We manufacture the substantial majority of our products in the United States and plan to begin manufacturing
products in Mexico in 2011. We sell our products throughout the world and maintain sales and administration
facilities in Canada, France, Norway, Sweden, United Kingdom, Switzerland, Germany, Spain, Australia, China
and Brazil. Our primary distribution facility is in Vermillion, South Dakota which distributes PG&A products to our
North American dealers and we have various other locations around the world that distribute PG&A to our
international dealers and distributors and one of our significant engine suppliers is located in Japan. Our total sales
outside North America were 15 percent, 16 percent, and 16 percent of our total sales for fiscal 2010, 2009, and 2008,
respectively. International markets have, and will continue to be, a focus for sales growth. We believe many
opportunities exist in the international markets, and over time we intend for international sales to comprise a larger
percentage of our total sales. Several factors, including weakened international economic conditions, could
adversely affect such growth.
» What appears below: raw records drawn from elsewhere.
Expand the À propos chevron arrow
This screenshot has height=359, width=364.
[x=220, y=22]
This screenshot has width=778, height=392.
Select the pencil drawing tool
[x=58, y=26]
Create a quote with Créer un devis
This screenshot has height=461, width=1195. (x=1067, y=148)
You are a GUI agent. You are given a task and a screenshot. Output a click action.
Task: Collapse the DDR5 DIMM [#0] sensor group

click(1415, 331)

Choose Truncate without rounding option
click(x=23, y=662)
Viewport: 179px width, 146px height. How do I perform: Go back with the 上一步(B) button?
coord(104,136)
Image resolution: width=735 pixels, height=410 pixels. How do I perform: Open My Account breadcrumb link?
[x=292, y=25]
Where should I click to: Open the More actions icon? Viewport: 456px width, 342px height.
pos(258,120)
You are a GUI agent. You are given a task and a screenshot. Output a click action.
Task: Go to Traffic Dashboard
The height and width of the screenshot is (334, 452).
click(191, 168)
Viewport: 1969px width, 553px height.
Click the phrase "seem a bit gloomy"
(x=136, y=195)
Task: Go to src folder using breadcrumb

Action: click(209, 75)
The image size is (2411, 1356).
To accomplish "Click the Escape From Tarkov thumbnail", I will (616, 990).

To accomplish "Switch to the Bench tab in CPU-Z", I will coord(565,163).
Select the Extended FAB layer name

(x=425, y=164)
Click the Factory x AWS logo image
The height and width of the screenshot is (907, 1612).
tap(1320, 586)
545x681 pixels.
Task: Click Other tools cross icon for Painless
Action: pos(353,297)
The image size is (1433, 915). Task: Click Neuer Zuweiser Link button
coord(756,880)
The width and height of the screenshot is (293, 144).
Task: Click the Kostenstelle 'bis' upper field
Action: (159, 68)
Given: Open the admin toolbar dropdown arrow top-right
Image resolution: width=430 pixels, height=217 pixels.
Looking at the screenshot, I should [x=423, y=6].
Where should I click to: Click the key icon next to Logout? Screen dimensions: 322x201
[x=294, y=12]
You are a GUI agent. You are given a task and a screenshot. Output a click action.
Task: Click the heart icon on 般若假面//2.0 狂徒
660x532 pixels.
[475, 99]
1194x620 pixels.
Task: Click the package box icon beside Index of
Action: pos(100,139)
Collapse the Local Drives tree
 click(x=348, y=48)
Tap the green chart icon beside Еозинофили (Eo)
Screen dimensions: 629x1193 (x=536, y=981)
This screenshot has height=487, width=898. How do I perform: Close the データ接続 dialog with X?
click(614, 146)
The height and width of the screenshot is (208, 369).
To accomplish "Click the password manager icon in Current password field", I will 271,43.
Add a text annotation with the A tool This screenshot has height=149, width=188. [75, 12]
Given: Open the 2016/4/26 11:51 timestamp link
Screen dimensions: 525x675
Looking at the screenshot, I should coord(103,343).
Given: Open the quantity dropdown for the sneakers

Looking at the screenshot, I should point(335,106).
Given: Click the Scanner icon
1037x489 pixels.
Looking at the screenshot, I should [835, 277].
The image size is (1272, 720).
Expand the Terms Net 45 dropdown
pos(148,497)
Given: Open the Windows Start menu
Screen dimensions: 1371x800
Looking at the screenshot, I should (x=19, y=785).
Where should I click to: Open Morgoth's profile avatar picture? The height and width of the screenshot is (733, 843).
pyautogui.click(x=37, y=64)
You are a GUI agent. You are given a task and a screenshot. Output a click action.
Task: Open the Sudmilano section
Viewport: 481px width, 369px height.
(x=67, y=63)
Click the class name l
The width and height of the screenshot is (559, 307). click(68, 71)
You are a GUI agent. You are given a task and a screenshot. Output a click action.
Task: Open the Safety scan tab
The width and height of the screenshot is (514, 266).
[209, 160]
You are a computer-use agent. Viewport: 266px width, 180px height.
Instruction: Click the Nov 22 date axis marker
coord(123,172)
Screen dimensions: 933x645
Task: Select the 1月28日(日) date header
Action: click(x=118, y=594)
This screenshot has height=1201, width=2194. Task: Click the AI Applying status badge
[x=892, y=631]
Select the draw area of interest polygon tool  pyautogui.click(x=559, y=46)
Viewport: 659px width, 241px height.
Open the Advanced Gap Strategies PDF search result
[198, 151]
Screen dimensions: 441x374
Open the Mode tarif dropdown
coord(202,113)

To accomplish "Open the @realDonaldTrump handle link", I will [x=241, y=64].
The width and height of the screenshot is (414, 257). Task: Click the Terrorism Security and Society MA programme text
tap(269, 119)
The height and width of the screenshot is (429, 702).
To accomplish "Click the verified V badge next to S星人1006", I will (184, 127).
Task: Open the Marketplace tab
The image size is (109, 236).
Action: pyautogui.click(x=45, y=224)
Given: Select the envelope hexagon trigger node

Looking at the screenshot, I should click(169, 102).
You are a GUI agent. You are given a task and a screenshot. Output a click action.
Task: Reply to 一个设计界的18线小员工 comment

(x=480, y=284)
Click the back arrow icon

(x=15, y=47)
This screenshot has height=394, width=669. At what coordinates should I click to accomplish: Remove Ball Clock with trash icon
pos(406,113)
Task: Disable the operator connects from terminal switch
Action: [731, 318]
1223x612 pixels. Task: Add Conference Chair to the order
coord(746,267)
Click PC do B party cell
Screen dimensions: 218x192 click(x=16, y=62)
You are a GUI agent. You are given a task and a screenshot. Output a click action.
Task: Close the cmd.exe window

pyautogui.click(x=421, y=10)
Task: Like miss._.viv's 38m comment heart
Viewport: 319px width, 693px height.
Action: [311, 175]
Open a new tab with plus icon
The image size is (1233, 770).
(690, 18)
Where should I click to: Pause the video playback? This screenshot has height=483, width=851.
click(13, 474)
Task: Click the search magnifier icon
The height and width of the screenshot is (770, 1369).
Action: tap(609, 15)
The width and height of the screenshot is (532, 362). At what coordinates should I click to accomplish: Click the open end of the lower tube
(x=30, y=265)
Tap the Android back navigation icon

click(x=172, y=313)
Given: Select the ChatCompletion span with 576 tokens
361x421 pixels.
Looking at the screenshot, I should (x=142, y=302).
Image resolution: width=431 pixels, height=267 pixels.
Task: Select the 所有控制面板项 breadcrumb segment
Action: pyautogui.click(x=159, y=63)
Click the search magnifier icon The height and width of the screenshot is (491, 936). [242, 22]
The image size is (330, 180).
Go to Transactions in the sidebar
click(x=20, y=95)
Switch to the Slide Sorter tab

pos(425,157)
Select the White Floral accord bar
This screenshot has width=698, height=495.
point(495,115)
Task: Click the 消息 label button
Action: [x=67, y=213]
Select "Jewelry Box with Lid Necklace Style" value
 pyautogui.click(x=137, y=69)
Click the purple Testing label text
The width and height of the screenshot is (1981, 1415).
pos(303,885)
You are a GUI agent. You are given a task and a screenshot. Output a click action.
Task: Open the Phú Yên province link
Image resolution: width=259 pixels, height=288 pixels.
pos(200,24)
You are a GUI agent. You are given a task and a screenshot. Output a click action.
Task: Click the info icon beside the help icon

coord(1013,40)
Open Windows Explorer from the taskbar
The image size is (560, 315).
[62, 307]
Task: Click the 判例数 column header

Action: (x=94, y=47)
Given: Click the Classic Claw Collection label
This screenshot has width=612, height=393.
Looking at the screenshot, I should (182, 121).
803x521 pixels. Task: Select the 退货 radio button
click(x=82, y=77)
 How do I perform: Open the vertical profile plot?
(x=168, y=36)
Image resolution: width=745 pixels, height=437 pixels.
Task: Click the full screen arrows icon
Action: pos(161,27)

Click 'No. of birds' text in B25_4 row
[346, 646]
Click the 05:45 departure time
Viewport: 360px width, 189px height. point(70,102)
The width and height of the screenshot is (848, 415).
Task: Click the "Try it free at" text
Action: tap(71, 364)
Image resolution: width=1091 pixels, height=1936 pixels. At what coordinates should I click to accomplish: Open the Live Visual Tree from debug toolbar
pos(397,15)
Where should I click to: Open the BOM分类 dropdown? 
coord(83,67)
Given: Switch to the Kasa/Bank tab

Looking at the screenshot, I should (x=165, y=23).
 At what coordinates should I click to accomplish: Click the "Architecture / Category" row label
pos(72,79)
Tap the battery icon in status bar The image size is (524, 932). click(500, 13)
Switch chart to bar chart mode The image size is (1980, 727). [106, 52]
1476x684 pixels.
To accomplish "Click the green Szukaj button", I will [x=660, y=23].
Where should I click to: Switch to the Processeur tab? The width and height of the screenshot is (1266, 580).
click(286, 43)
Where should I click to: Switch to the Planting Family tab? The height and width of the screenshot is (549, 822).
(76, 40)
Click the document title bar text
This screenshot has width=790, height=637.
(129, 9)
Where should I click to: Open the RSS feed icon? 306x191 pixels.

Additionally, the expansion of our existing international operations and entry into
additional international markets require significant management attention and financial resources. Some of the
countries in which we sell our products, or otherwise have an international presence, are to some degree subject to
political, economic and/or social instability. Our international operations expose us and our representatives, agents
and distributors to risks inherent in operating in foreign jurisdictions. These risks include:
increased costs of customizing products for foreign countries;
difficulties in managing and staffing international operations and increases in infrastructure costs including
legal, tax, accounting, and information technology;
the imposition of additional United States and foreign governmental controls or regulations; new or
enhanced trade restrictions and restrictions on the activities of foreign agents, representatives, and distrib-
utors; and the imposition of increases in costly and lengthy import and export licensing and other compliance
requirements, customs duties and tariffs, license obligations, and other non-tariff barriers to trade;
the imposition of United States and/or international sanctions against a country, company, person, or entity
with whom we do business that would restrict or prohibit our continued business with the sanctioned country,
company, person, or entity;
international pricing pressures;
laws and business practices favoring local companies;
adverse currency exchange rate fluctuations;
longer payment cycles and difficulties in enforcing agreements and collecting receivables through certain
foreign legal systems;
difficulties in enforcing or defending intellectual property rights; and
multiple, changing, and often inconsistent enforcement of laws, rules, and regulations, including rules
relating to environmental, health, and safety matters.
Our international operations may not produce desired levels of total sales or one or more of the factors listed
above may harm our business and operating results. Any material decrease in our international sales or profitability
could also adversely impact our operating results.